In the first six parts of this series I have looked at the relationship between roles and player statistics and, particularly for forwards, there is a clear relationship between how a player is used and their resulting statistics. Now this isn’t an absolute relationship as we saw with Brandon Sutter in part six of this series but it does exist. Thus far I have only presented an “in-sample” relationship (relationship between current season role and current season stats) but can roles predict future statistics as well? This is what I intend to show in this post.

Leading and Trailing TOI%

I am going to focus on forwards as they showed a much more significant relationship between roles and performance. Let’s first look how leading and trailing TOI% in years 1 and 2 relate to shooting percentage in years 3 and 4.
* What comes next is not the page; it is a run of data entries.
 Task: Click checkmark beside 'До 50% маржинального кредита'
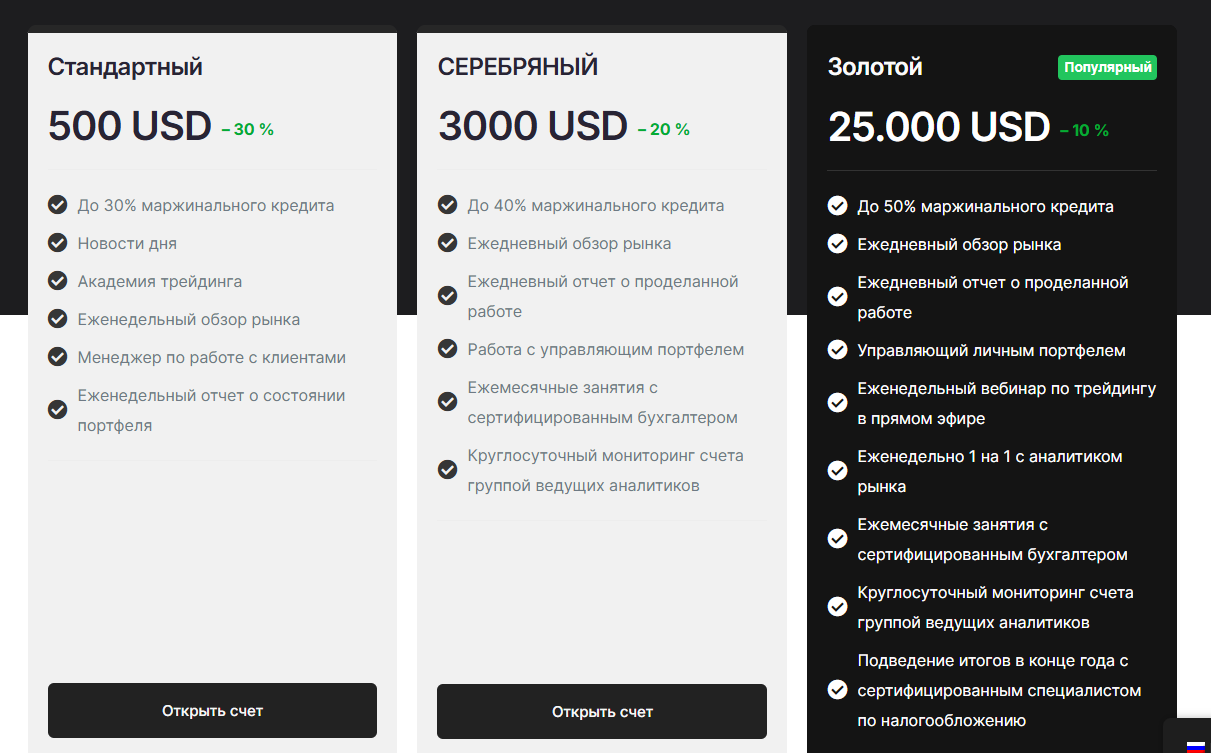[x=838, y=207]
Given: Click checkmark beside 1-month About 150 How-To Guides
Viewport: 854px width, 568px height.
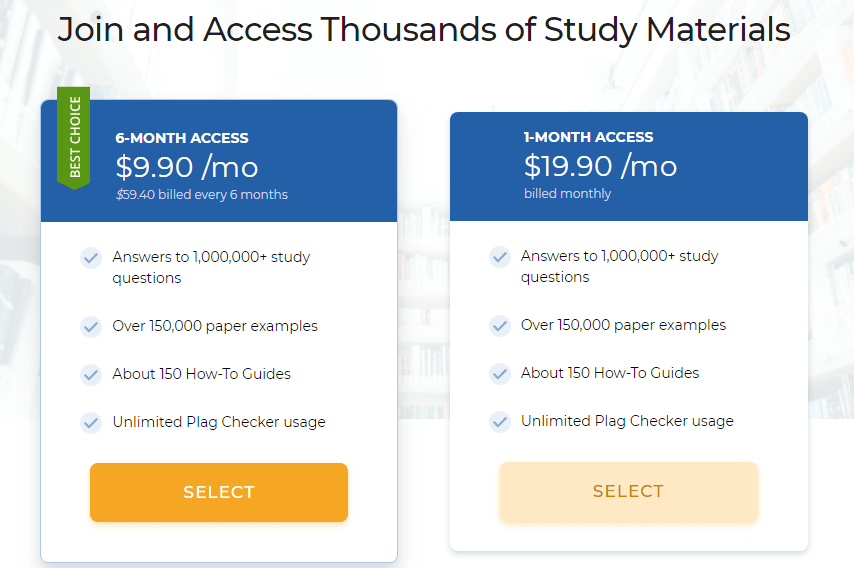Looking at the screenshot, I should pos(499,374).
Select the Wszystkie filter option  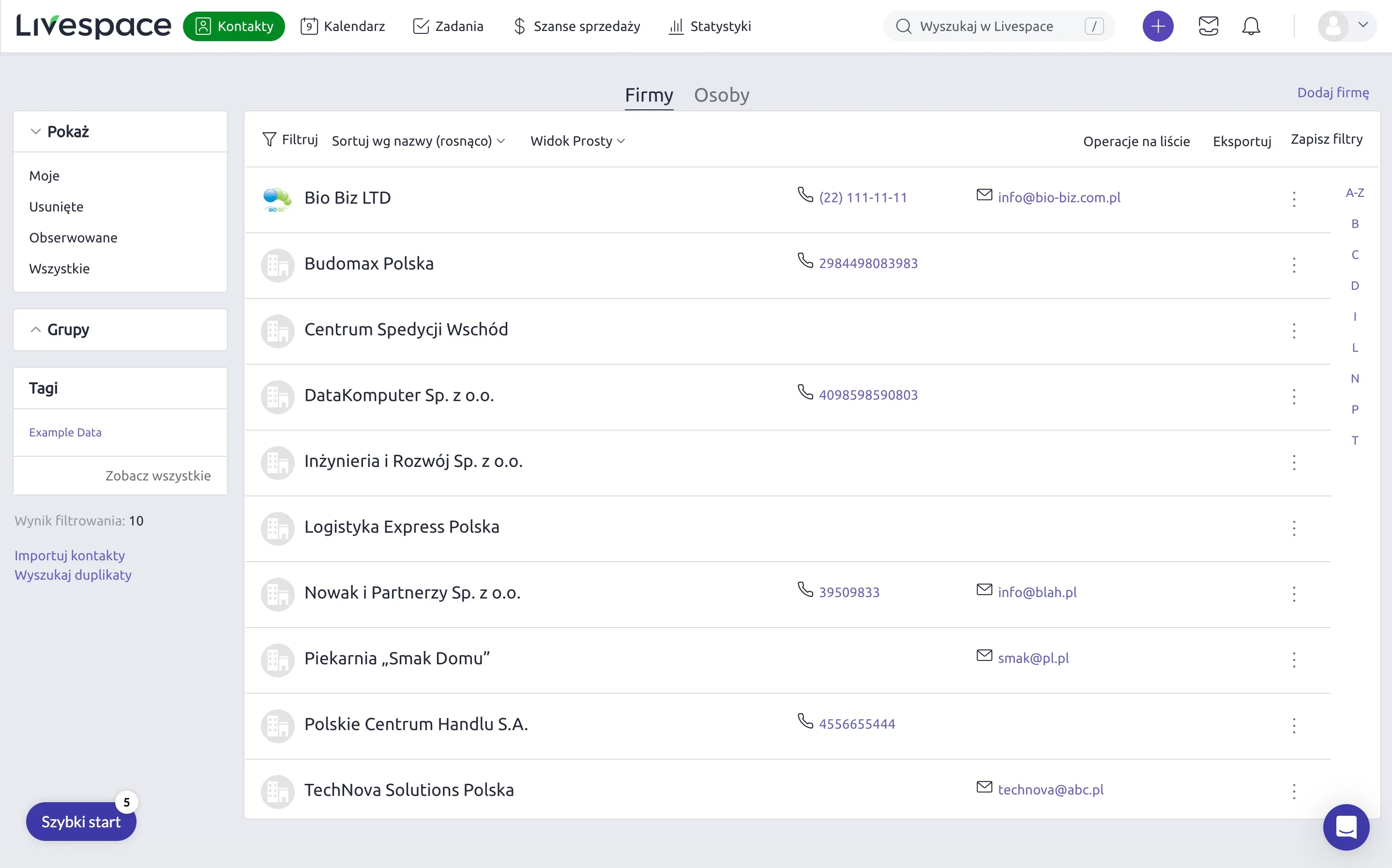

Ok, so if a player is getting a lot of time in an offensive role now (i.e. when playing catch up hockey) he will post a higher shooting percentage in the future. This is no surprise as we are talking top offensive players and top offensive players now will likely be top offensive players in the near future. Conversely if you are playing defensive roles one the third line this year you likely will be next year too. Current role can predict future on-ice shooting percentages.

How about save percentages?


The relationship is not that strong here but it certainly does exist. Given an offensive role now you are more likely to have a negative impact on save percentage in the future. This is predictive in every sense of the word. On average, offensive players negatively influence their goalies save percentage while 3rd and 4th liners generally boost it. On average and for most players in may not be overly important however for some it certainly could be

Defensive and Offensive Face Offs

Let’s look at this again but using defensive and offensive zone face offs to define roles.


Those players who get more offensive zone face offs will continue to post higher shooting percentages in the future.


The relationship doesn’t hold quite as strongly for save percentage but generally speaking those players that get more offensive zone starts now will continue to have negative impacts on save percentage in the future.


Current roles do have a predictive relationship with future shooting and save percentage which means that shooting and save percentages is either role driven or talent driven or some combination of the two. Either way, players can and do maintain elevated on-ice shooting and save percentages and we have to be aware of this.

A players ability to influence shooting percentage is quite a bit greater than it is to influence save percentage which makes considering shooting percentage in player evaluation far more important however, that doesn’t necessarily mean that save percentage can be ignored for all players.